El crimen del padre Amaro
El crimen del padre Amaro El canónigo al decir esto, esgarró con fuerza y observó:
—Mire lo que le digo. A mí, si me dan un bofetón en la mejilla derecha… En fin, son órdenes de Nuestro señor Jesucristo ofrezco la mejilla izquierda. ¡Son órdenes de arriba!… Pero después de haber cumplido ese deber de sacerdote, oh, señoras ¡deslomo al bribón!
—¿Y le dolió mucho, señor párroco? —preguntó desde esquina una vocecita agonizante y desconocida.
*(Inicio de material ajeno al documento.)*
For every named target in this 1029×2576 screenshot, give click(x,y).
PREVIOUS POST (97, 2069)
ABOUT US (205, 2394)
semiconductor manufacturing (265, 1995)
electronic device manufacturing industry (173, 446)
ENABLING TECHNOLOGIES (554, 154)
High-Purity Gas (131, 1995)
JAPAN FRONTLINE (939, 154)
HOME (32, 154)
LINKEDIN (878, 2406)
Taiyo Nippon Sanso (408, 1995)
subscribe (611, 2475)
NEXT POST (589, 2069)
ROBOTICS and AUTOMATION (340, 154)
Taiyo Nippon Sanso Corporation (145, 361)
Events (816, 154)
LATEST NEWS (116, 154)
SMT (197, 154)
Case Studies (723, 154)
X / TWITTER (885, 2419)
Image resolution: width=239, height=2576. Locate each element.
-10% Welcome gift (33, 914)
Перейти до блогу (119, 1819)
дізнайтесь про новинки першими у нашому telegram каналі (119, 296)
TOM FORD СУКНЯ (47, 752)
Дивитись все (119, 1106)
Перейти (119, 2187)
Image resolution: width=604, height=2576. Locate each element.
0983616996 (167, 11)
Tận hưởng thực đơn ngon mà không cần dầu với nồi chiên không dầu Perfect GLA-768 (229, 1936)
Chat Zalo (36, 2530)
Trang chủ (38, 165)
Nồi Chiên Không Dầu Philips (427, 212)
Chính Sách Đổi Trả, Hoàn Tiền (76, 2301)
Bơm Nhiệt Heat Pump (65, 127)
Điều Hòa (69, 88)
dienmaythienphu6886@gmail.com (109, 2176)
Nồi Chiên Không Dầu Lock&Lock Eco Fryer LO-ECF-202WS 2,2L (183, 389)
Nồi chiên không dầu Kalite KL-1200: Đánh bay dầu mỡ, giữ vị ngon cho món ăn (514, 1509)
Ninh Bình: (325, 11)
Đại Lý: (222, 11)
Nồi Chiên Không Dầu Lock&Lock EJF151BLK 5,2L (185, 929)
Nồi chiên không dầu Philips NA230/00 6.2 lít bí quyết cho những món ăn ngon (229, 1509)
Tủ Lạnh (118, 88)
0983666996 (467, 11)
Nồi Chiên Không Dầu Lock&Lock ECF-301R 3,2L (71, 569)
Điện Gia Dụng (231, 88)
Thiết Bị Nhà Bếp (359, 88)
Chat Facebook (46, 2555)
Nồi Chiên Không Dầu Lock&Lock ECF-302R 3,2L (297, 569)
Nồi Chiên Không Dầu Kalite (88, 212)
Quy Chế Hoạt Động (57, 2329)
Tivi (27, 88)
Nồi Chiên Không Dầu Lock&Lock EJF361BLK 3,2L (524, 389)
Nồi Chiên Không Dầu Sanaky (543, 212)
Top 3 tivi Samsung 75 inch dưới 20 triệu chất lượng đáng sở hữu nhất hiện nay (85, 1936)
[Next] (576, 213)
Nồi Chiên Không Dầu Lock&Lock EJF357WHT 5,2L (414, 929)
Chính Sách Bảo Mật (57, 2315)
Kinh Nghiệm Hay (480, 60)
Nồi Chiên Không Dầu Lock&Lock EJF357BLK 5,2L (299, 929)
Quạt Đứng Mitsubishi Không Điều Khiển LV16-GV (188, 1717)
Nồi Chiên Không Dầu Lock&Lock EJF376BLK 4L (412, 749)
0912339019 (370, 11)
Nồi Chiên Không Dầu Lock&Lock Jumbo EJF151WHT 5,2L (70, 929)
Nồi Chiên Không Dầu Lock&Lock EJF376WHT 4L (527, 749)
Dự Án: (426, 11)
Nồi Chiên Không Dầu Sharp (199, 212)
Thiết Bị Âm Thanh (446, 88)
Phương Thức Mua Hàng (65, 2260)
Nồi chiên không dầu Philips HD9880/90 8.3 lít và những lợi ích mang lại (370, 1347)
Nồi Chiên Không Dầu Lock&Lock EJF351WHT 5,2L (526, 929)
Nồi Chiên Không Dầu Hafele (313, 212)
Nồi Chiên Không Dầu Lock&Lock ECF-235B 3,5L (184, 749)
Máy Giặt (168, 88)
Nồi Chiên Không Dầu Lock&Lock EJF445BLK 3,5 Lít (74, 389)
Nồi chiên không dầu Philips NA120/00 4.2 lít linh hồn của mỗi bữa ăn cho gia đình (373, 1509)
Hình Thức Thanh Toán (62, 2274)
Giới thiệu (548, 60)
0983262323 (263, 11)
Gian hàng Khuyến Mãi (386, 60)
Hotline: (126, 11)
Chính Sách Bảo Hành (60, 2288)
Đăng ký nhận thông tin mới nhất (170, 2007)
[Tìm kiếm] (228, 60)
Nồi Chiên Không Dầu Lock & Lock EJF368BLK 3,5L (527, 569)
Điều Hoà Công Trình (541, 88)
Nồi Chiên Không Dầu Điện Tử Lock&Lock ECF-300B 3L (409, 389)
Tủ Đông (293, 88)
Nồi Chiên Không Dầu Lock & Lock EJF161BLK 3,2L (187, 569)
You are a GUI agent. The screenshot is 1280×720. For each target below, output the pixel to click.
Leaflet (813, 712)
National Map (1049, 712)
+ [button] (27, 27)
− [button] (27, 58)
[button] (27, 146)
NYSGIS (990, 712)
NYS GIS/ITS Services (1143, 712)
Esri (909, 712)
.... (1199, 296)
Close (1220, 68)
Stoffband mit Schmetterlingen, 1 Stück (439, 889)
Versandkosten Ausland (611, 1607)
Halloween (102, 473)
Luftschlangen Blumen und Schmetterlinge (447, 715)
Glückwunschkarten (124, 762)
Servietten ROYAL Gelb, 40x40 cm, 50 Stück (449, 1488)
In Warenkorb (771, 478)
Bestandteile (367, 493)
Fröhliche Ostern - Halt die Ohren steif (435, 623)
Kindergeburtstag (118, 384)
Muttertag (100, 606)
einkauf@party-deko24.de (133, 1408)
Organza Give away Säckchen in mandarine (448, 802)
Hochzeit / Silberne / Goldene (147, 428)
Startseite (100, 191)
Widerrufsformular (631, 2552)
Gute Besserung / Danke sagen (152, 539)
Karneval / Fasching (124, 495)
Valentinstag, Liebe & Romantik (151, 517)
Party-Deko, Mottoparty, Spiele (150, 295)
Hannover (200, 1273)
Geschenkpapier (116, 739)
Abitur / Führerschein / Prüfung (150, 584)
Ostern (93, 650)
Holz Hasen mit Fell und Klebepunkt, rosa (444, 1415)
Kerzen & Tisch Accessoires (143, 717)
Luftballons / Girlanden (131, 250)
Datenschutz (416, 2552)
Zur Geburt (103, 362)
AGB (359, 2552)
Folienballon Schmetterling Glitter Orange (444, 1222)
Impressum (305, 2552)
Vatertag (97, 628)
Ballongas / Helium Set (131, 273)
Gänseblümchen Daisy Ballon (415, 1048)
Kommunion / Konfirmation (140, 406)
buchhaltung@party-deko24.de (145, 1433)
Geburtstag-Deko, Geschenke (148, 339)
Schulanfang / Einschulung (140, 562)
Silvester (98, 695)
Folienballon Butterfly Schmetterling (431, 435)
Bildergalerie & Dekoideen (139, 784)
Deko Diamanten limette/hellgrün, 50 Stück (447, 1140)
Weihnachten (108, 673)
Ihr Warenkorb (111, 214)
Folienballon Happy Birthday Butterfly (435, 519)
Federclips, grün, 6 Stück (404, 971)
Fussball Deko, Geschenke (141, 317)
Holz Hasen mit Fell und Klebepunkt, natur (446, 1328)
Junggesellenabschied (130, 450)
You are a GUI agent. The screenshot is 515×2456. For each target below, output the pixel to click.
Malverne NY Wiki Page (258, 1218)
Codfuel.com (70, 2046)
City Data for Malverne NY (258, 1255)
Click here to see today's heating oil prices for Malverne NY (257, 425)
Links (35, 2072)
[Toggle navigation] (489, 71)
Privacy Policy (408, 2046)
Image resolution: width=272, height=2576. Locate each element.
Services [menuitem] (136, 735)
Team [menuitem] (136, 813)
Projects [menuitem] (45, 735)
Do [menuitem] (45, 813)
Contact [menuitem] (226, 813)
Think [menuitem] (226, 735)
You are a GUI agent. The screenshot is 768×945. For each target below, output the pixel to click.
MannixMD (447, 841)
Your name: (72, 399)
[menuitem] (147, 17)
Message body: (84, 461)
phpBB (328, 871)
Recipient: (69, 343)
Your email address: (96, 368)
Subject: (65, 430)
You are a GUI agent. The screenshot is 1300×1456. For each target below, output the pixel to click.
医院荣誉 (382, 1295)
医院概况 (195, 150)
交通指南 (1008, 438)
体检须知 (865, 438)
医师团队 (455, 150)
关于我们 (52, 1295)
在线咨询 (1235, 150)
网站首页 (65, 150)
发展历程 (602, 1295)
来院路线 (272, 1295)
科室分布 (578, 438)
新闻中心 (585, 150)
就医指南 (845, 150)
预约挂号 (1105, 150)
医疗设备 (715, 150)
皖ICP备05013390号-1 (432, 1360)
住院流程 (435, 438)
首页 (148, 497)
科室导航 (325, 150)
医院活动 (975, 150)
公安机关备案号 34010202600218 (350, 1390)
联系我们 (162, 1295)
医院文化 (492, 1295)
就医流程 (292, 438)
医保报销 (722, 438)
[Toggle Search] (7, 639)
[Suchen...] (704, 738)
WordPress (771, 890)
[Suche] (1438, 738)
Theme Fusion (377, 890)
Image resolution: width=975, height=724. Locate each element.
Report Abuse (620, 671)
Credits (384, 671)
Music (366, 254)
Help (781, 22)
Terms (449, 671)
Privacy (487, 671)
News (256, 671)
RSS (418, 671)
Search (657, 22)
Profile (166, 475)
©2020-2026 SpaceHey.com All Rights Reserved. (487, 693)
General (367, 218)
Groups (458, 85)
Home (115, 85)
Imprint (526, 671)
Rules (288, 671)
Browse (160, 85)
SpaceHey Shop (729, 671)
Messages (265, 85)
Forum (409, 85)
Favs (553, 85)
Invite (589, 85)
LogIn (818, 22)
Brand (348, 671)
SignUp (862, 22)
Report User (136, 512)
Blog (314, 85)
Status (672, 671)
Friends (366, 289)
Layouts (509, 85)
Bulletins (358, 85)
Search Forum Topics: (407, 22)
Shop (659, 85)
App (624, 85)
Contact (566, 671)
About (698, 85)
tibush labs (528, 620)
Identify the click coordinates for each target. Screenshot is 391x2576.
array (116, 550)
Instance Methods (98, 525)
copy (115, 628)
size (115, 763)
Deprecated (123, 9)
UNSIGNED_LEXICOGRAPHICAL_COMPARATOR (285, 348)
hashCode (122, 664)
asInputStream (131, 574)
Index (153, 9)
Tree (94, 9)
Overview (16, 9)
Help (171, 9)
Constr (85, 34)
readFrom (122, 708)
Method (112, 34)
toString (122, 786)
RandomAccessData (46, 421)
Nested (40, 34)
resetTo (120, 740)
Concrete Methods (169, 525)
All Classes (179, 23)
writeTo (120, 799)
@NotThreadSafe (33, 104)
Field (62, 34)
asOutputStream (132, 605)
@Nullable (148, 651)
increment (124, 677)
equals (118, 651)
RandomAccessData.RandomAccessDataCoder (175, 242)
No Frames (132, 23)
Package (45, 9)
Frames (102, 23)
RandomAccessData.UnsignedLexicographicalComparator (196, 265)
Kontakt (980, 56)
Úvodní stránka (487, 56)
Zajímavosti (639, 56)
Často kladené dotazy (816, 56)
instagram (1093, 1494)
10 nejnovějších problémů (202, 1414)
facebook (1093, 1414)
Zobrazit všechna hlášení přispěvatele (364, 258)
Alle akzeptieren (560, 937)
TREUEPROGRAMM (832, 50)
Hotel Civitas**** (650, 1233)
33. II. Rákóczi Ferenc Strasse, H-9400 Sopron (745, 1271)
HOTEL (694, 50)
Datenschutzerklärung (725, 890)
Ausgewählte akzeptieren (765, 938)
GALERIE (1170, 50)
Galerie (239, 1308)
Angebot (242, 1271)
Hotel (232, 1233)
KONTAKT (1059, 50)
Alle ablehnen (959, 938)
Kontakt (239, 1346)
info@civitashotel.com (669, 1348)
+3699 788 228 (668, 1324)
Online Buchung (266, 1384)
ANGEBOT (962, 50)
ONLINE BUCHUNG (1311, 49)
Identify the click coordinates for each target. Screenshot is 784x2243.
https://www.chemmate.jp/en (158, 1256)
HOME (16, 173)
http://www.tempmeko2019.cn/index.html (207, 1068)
¡Acontecimiento extraordinario! ¡Era doña Ana Gansoso, que había hablado después de diez largos años de taciturnidad soñolienta! Aquella modorra que nada había podido sacudir, ni fiestas ni lutos, ¡tenía por fin, bajo un impulso de simpatía por el señor párroco, una vibración humana! Todas las señoras le sonrieron, agradecidas; y Amaro, lisonjeado, respondió con bondad:
—Casi nada, doña Ana, casi nada, señora mía… ¡Él dio fuerte! Pero yo soy de buena carnadura.
—¡Ay, qué monstruo! —exclamó doña Josefa Dias, furiosa ante la idea del puño del escribiente descargado sobre aquel hombro santo—. ¡Qué monstruo! ¡Me gustaría verlo con grilletes, trabajando en la carretera! ¡Yo sí que lo conocía! A mí nunca me engañó… ¡Siempre me tuvo cara de asesino!